* [Provided data]
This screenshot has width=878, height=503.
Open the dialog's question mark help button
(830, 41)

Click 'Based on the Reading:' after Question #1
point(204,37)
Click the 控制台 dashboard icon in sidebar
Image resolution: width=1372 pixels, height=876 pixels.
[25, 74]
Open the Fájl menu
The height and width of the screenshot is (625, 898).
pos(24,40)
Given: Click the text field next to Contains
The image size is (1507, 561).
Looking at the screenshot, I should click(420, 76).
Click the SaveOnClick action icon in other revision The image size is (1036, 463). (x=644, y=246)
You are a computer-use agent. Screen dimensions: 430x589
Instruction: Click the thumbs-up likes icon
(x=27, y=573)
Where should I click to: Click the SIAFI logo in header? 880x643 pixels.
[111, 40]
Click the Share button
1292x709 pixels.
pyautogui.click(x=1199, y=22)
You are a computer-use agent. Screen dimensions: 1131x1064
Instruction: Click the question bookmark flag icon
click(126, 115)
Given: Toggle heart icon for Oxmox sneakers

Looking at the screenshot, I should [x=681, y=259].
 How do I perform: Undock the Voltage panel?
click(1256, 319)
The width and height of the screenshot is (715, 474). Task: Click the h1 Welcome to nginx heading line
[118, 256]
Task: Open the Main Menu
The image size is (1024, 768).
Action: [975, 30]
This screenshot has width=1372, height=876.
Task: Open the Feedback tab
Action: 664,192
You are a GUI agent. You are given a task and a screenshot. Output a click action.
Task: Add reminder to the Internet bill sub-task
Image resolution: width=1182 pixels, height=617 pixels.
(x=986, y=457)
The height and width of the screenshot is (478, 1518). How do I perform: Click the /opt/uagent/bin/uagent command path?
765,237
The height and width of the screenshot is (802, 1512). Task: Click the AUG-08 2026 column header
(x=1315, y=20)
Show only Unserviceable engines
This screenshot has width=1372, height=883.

* [What the task asks] Everything from the line with "Instruction: Click the question" to the last line of the entries above is to be retyped exactly. Include both ends.

* [Result]
Instruction: Click the question bookmark flag icon
click(126, 115)
Given: Toggle heart icon for Oxmox sneakers

Looking at the screenshot, I should [x=681, y=259].
 How do I perform: Undock the Voltage panel?
click(1256, 319)
The width and height of the screenshot is (715, 474). Task: Click the h1 Welcome to nginx heading line
[118, 256]
Task: Open the Main Menu
The image size is (1024, 768).
Action: [975, 30]
This screenshot has width=1372, height=876.
Task: Open the Feedback tab
Action: 664,192
You are a GUI agent. You are given a task and a screenshot. Output a click action.
Task: Add reminder to the Internet bill sub-task
Image resolution: width=1182 pixels, height=617 pixels.
(x=986, y=457)
The height and width of the screenshot is (478, 1518). How do I perform: Click the /opt/uagent/bin/uagent command path?
765,237
The height and width of the screenshot is (802, 1512). Task: Click the AUG-08 2026 column header
(x=1315, y=20)
Show only Unserviceable engines
This screenshot has width=1372, height=883.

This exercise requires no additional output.